What makes this quarter especially interesting is how Krafton is talking about its future. Alongside the revenue milestones, the company reaffirmed its AI-first strategy. Its AI for Game initiative is focused on delivering differentiated gameplay experiences using AI, which suggests the publisher is thinking beyond traditional content pipelines. That does not just mean using AI as a back-end productivity tool, though that is clearly part of the plan. It also hints at gameplay systems, player interactions, and live service experiences that could feel more dynamic over time.

Krafton has been signaling this direction for a while. Last year, the company said it would prioritize AI as a central and primary means of problem-solving while also pushing for broader organizational change to improve productivity and support long-term value growth. Corporate language aside, the gaming angle is the part worth watching. If Krafton can turn AI investment into features that genuinely improve gameplay, matchmaking, content delivery, or player experiences, PUBG and future titles could benefit in meaningful ways.
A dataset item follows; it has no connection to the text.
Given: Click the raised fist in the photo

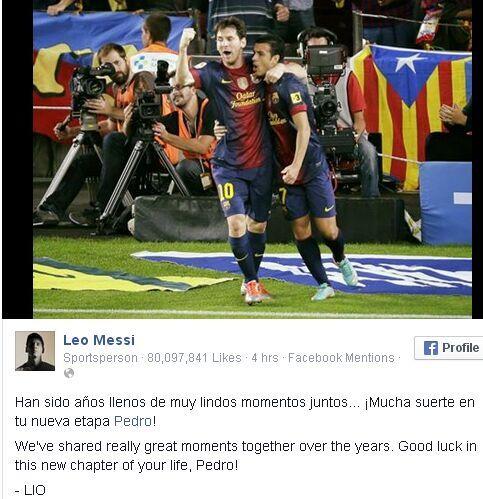Looking at the screenshot, I should [187, 37].
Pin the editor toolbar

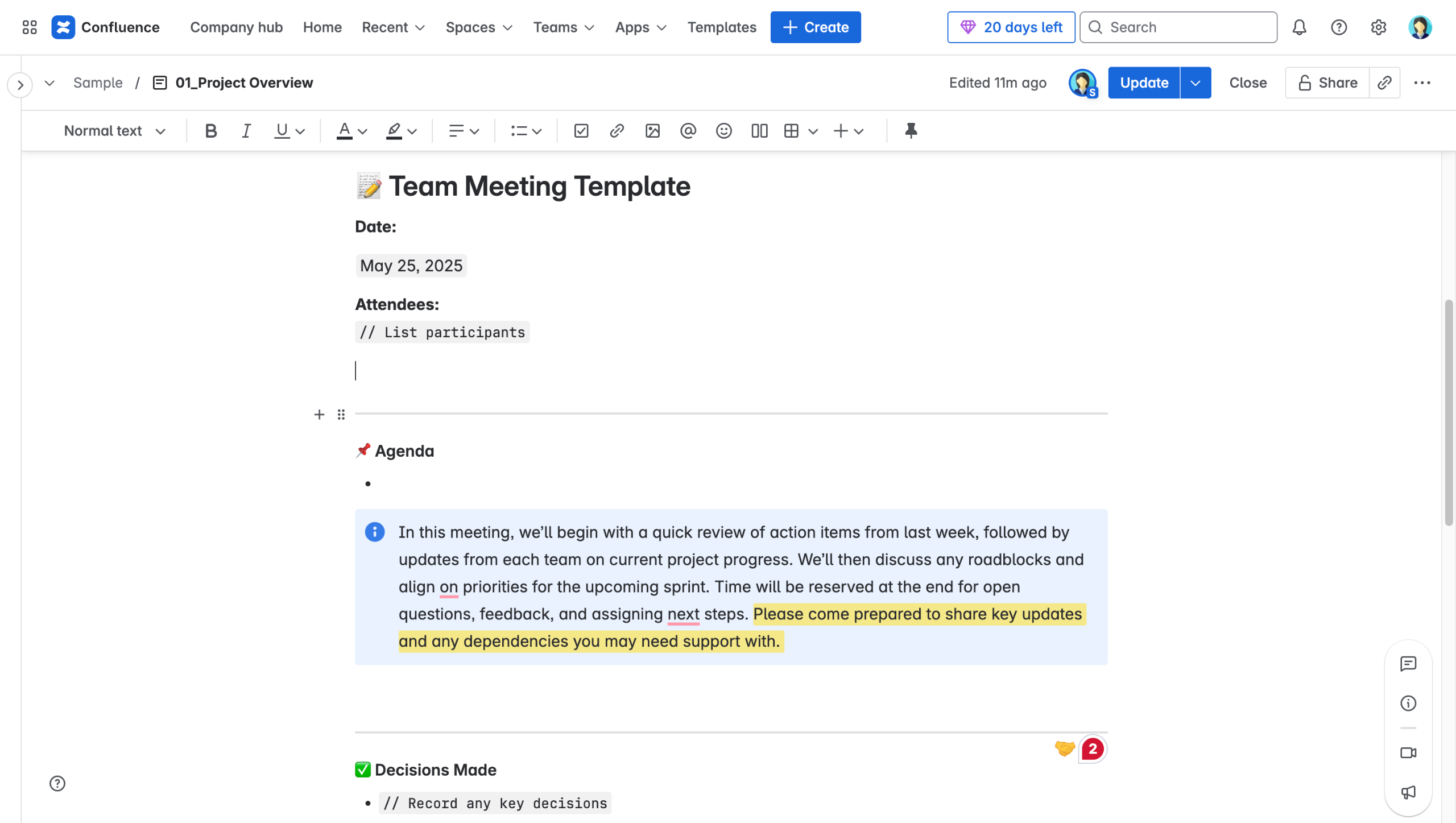point(911,131)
There is also a bigger context here. Krafton had already crossed $2 billion in annual revenue for the first time in its 2025 earnings, with the PUBG IP playing a major role thanks to double-digit growth. This latest quarter suggests that was not a one-off high point. Instead, PUBG appears to be operating from a position of sustained strength, with mobile and PC both contributing to a franchise that still has global pull.

For the gaming audience, this story is not just about financial reporting. It is about longevity. Plenty of multiplayer hits burn bright and fade fast. PUBG has done the opposite. It has weathered changing trends, fierce competition, and shifting platform priorities while continuing to expand its audience and revenue base. That speaks to the staying power of the core formula, but also to Krafton’s ability to keep the franchise commercially relevant through updates, collaborations, and platform-specific strategies.

The challenge now is turning strong financial momentum into player-facing momentum. Record quarters are great for investors, but gamers care about what comes next. More content, stronger live support, better technical performance, smarter event design, and maybe genuinely useful AI-enhanced features will be the real test. If Krafton can deliver on those fronts, the PUBG franchise could keep extending its second life as one of gaming’s most resilient modern powerhouses.

Right now, though, the message is clear: PUBG is still a heavyweight, Krafton is having a record-setting run, and the franchise remains one of the most financially powerful names in multiplayer gaming. For a game that helped shape an entire genre, that is a pretty incredible place to be.